Medicine is failing rural Americans

In recent years, the divide between rural and urban areas of the United States has become more pronounced, with sharply divergent views on both social and economic policies. The results of this latest election show starkly that the divide persists, and indicate that the institutions that shape our nation are not successfully representing all portions of society.

One of those institutions appears to be medicine. A sign of this is how the public has increasingly lost faith in physicians over the past few decades. The New England Journal of Medicine reported that in 2012 only 34 percent of Americans said they had great confidence in the medical profession’s leaders, less than half the reported figure from 1966. Trust has also faded, especially among low-income individuals, fewer than half of whom reported that they trusted doctors at all.

The sharp decrease in public confidence and trust in physicians, especially in low-income individuals, may be closely related to the U.S. health care system’s inability—and doctors in particular—to adequately serve rural communities. Our country desperately lacks rural physicians, forcing many Americans to either forego care or travel hours to their nearest doctor. The National Rural Health Association reports that there are only 39.8 primary care physicians per 100,000 people in rural areas, compared to 53.3 per 100,000 in urban areas. Lack of proper health care infrastructure contributes to worse outcomes compared to metropolitan areas, including higher age-adjusted death rates for all five of the leading causes of death in the U.S., a 45 percent higher rate of opioid overdose death, and even recent struggles against COVID-19. Some medical schools have made efforts to foster interest in rural health care, such as the Physician Shortage Area Program at my own school, and these have certainly helped, but they hardly stop the bleeding.

Very few medical students are familiar with life in rural America, with almost all coming from urban and suburban backgrounds. According to a Health Affairs study, the number of students enrolled in medical schools from U.S. rural areas dropped 28 percent between 2002 and 2017, resulting in rural students making up less than 5 percent of total matriculants. The number of applications has followed a similar trajectory. Medical students also overwhelmingly come from wealthy backgrounds. According to the Association of American Medical Colleges, approximately three-quarters of medical students come from households in the top two income quintiles.

These student population trends have created a rather monolithic culture in medical colleges, with precious few students even vaguely interested in rural health care. The prevailing culture is that successful students should desire a career in a well-compensated subspecialty at a prestigious, urban, academic medical center. Even if, by chance, a student who hails from the city or suburbs, like me, desires to make a career in a rural community, they may not be the best equipped to do so.
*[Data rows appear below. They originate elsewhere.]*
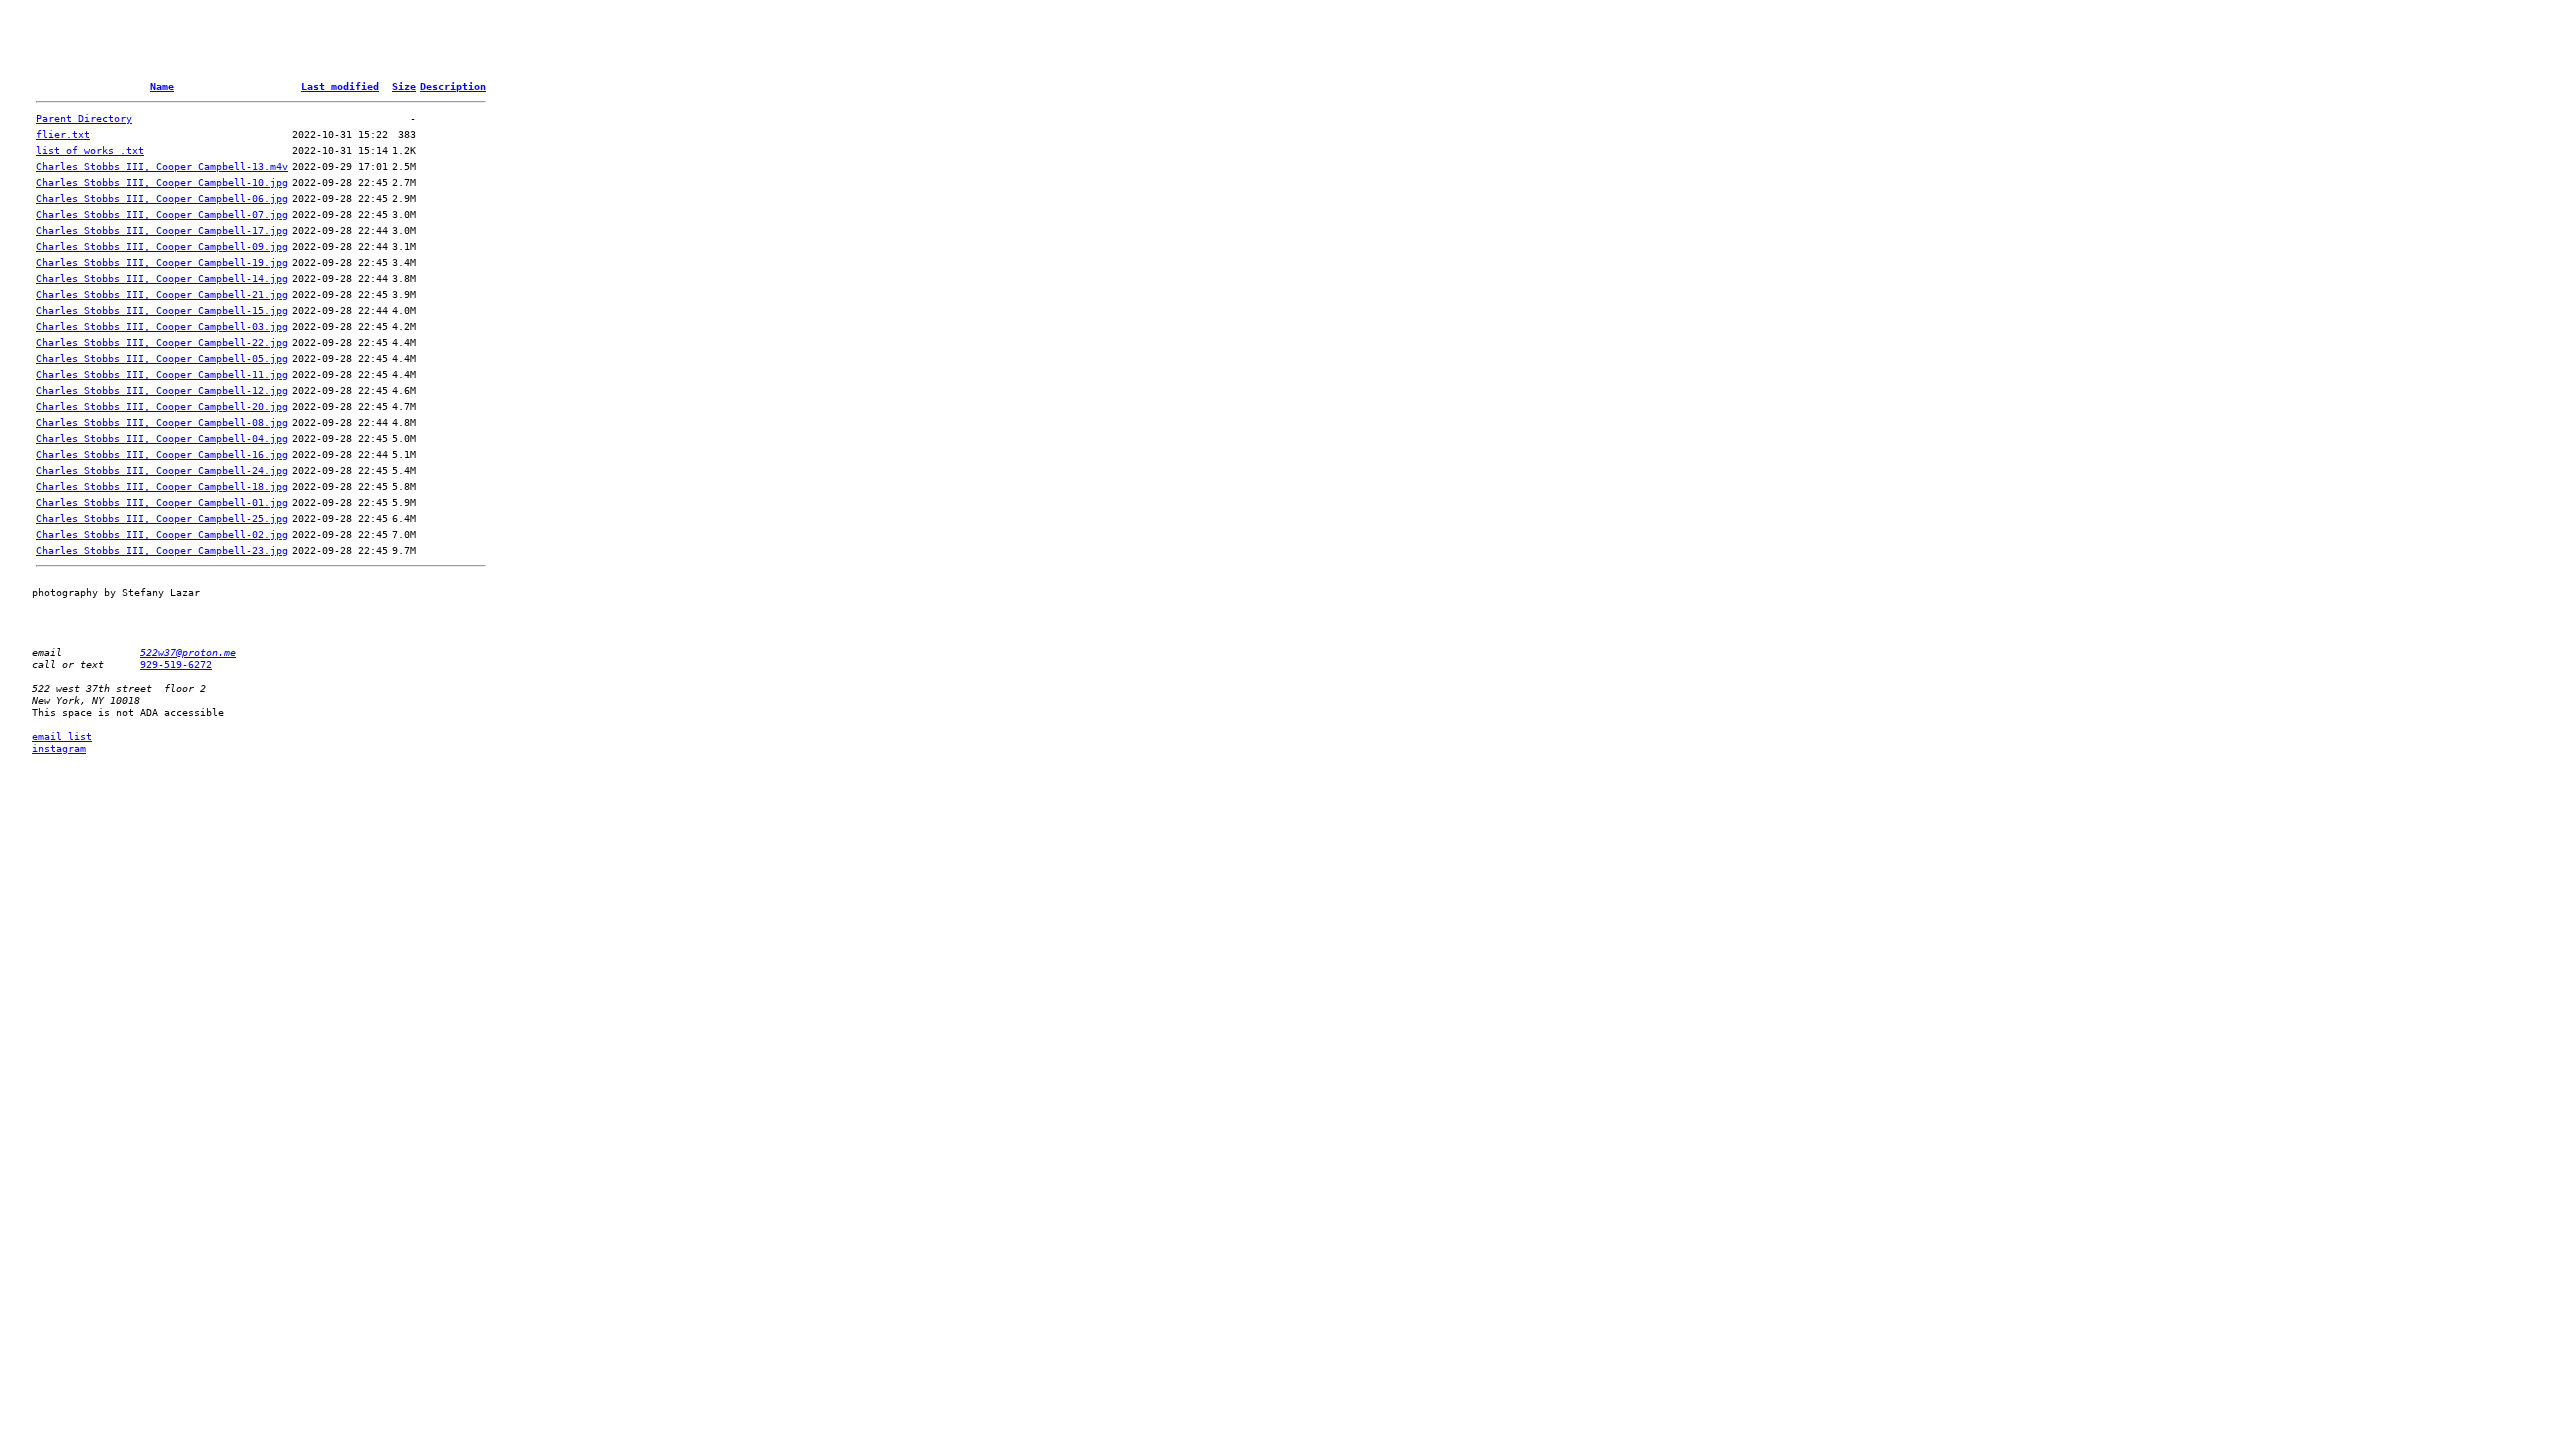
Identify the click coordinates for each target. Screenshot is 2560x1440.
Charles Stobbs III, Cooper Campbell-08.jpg (162, 422)
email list (62, 736)
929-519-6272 (176, 664)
The patient-physician relationship is tricky, something that requires an almost sacred form of trust and good-will for its full actualization and, if recent patterns tell us anything, it is that trust and good-will are in short supply.

But here’s the thing: Physicians are not tasked with treating a mere portion of the country, and our field should not represent only that social subset. If medicine continues to foster the homogenous culture of elite metropolitans, then we can no longer act shocked when working-class Americans fail to trust us nor when the quality of rural health care continues to suffer. If we could repair broad public trust in physicians by becoming a more diverse field that values all ways of American life, then we might be able to begin healing the wounds of our sick nation.

The means to this end is admittedly complex, and I certainly don’t have all the answers. Innumerable pages have been devoted to studying the broader trends in rural America’s economics, lifestyles, and psychology. However, medical colleges’ administrations and cultures certainly ought to play a more positive role in solving this health care crisis. Whether that role manifests as an honest reevaluation of admissions factors, policies aimed upstream at empowering young rural students to consider medicine as a career, or simply encouraging current medical students and physicians to open their hearts and minds to those who feel like strangers in the world of contemporary medicine. If we want quality health care for all, our only hope is to better engage and welcome our neighbors from those communities most left behind.

Michael McCarthy is a medical student.